Add the following line to your crontab, which renews all soon-expiring certificates at 12:18am:
18 0 * * 0 /path/to/renew-letsencrypt.sh 2>&1
Jonny Barnes uses a systemd timer to renew certificates.
Create a service file, which will invoke the certbot client and renew expiring certificates.
[Unit] Description=Renew Let’s Encrypt leaf certificates [Service] Type=simple ExecStart=/path/to/certbot/certbot-auto renew --quiet --must-staple --post-hook 'systemctl restart nginx'
We need to run this every day, so we will set up a timer to do so. The certbot client will only renew certs that are in their last month.
[Unit] Description=Renewal of Let’s Encrypt Certs [Timer] OnCalendar=daily RandomizedDelaySec=360 Unit=certbot.service [Install] WantedBy=timers.target
Next just enable and start the timer like you would a systemd service,
sudo systemctl enable certbot.timer && sudo systemctl start certbot.timer.
Requires control over your own server
You have to have at least some control over your webserver.
Domain aliasing is not supported, e.g. if you have your own domain and use WordPress.com to serve it.
Similarly your own domain on *.github.io.
- E.g. Template:mwunsch is unable to use LetsEncrypt on his own site markwunsch.com because it is hosted on GitHub.
Short renewal intervals
A LetsEncrypt certificate is only valid for 90 days, since they aim for users to automate the renewal process as much as possible. If you can't run a LetsEncrypt client on your server (because you use shared hosting, where you only can upload certs manually) you therefore have to do a manual process more often than with CAs that give certs with longer lifespans.

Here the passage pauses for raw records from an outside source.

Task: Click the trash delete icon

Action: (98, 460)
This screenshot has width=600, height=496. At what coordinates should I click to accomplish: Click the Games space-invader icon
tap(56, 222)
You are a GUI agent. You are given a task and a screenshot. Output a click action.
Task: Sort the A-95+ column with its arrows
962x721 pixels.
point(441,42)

On the other hand, requiring that you renew your certs every 90 days (instead of the typical 1 year) encourages people to automate the process, or at least become more familiar with the process so that it doesn't become a thing you have to re-learn every year.
Easy to misconfigure
- Consider moving this to HTTPS#Criticism, as it may be independent of Let's Encrypt.

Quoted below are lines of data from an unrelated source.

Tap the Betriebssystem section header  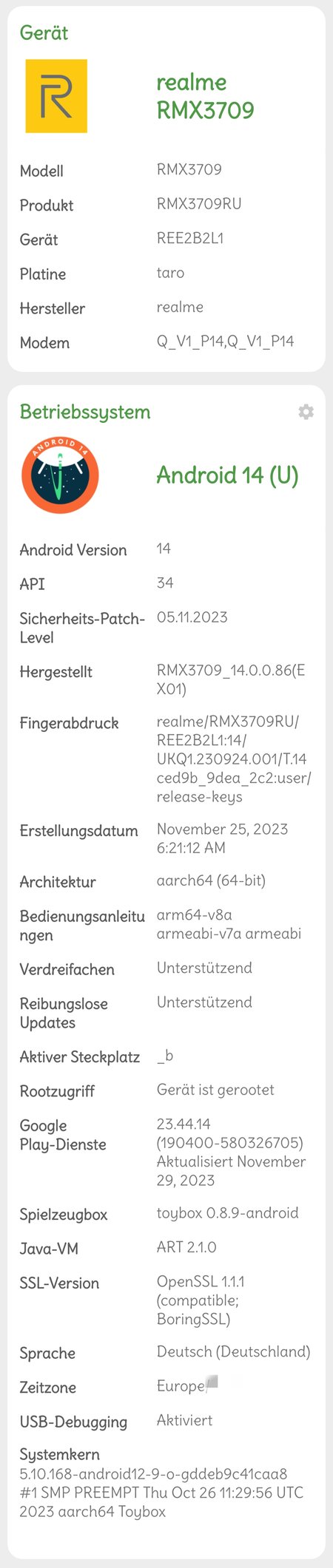tap(85, 412)

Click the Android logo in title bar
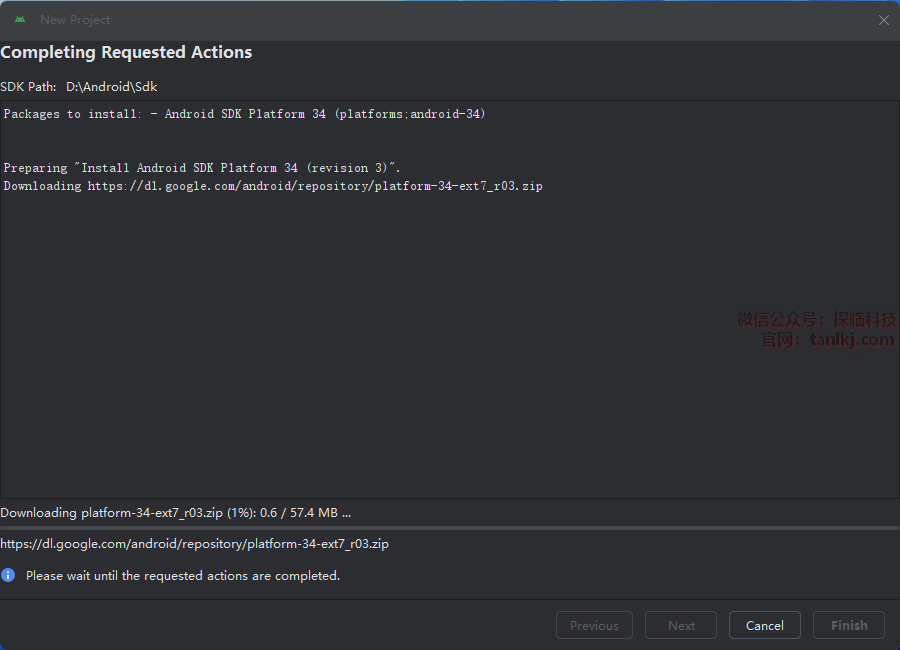pos(20,20)
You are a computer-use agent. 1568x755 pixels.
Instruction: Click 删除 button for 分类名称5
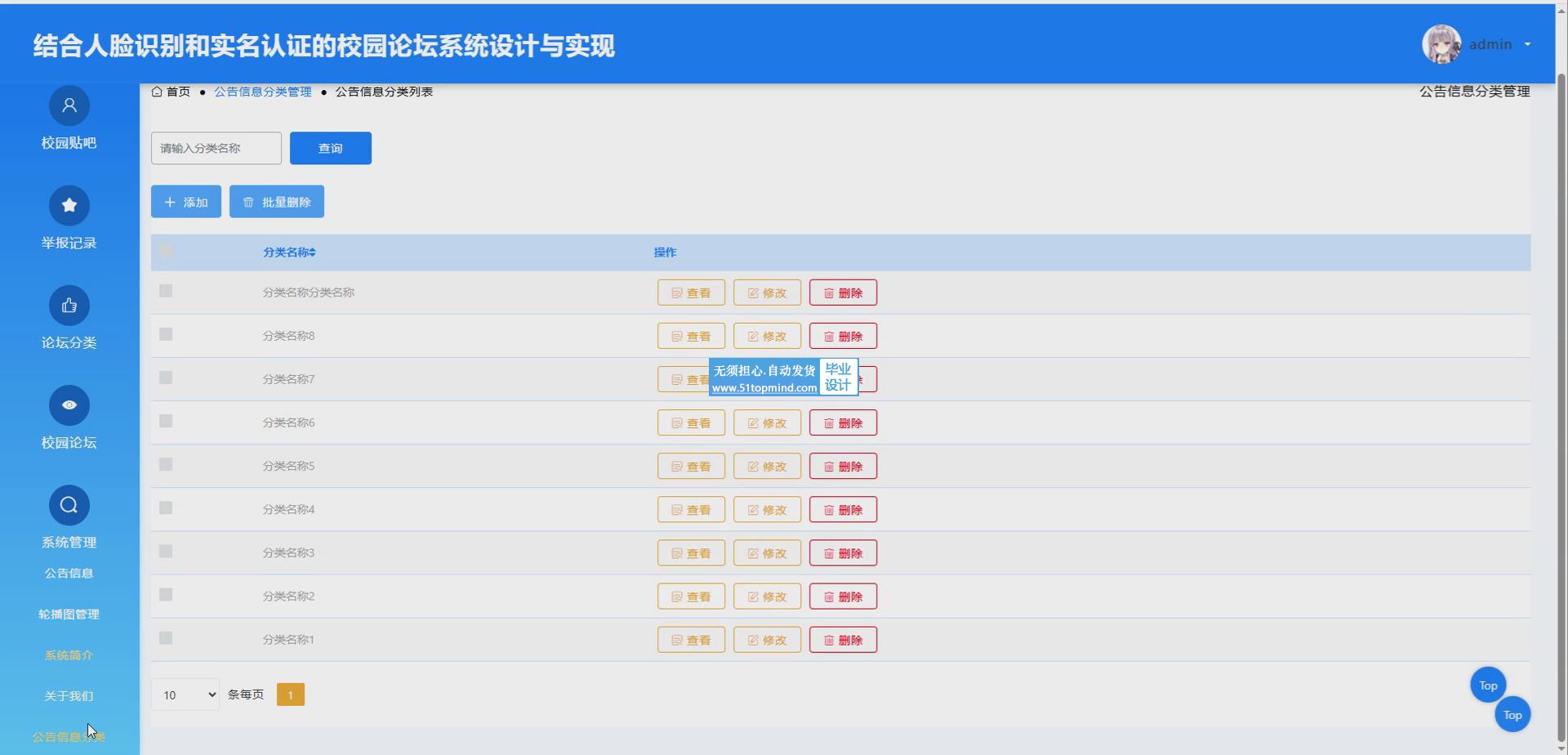coord(843,467)
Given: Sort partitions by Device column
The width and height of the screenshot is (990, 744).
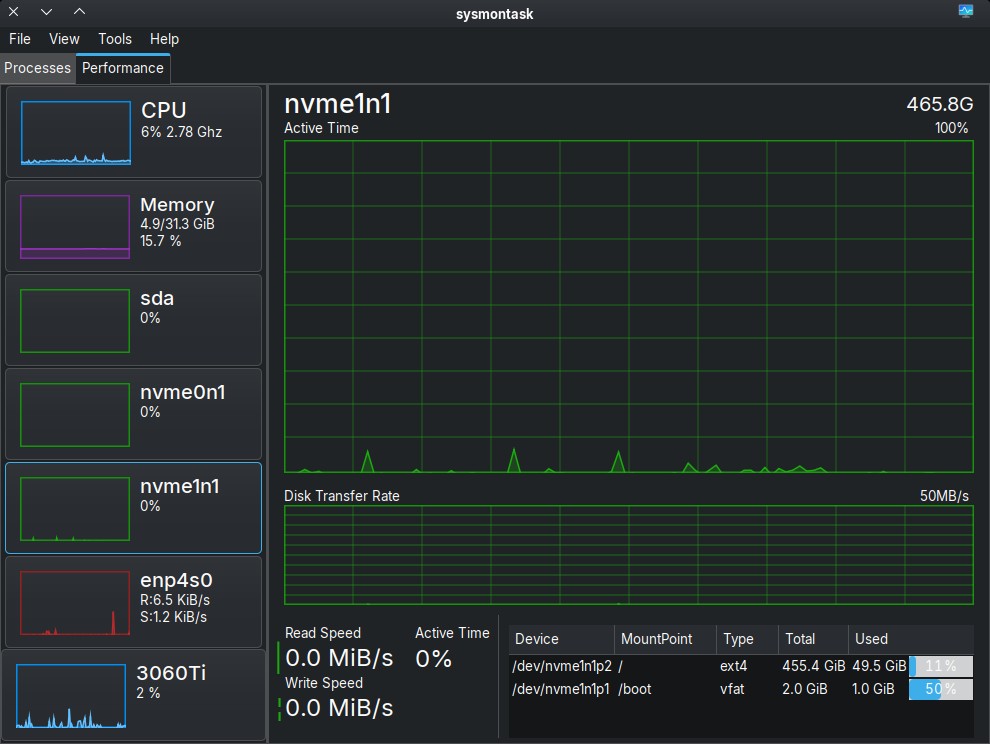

It appears the configuration of Let's Encrypt certificates is not foolproof, by evidence of examples of sites misconfigured Let's Encrypt certs, especially by web developers. E.g.
- https://puckipedia.com/ (which forces http to redirect to https) invalid as of 2018-07-03:
puckipedia.com uses an invalid security certificate.
The certificate is only valid for dl.puckipedia.com.
Error code: SSL_ERROR_BAD_CERT_DOMAIN
From their about site:
Let’s Encrypt is a free, automated, and open certificate authority (CA), run for the public’s benefit. Let’s Encrypt is a service provided by the Internet Security Research Group (ISRG).
The key principles behind Let’s Encrypt are:
- Free: Anyone who owns a domain name can use Let’s Encrypt to obtain a trusted certificate at zero cost.
- Automatic: Software running on a web server can interact with Let’s Encrypt to painlessly obtain a certificate, securely configure it for use, and automatically take care of renewal.
- Secure: Let’s Encrypt will serve as a platform for advancing TLS security best practices, both on the CA side and by helping site operators properly secure their servers.
- Transparent: All certificates issued or revoked will be publicly recorded and available for anyone to inspect.
- Open: The automatic issuance and renewal protocol will be published as an open standard that others can adopt.
- Cooperative: Much like the underlying Internet protocols themselves, Let’s Encrypt is a joint effort to benefit the community, beyond the control of any one organization.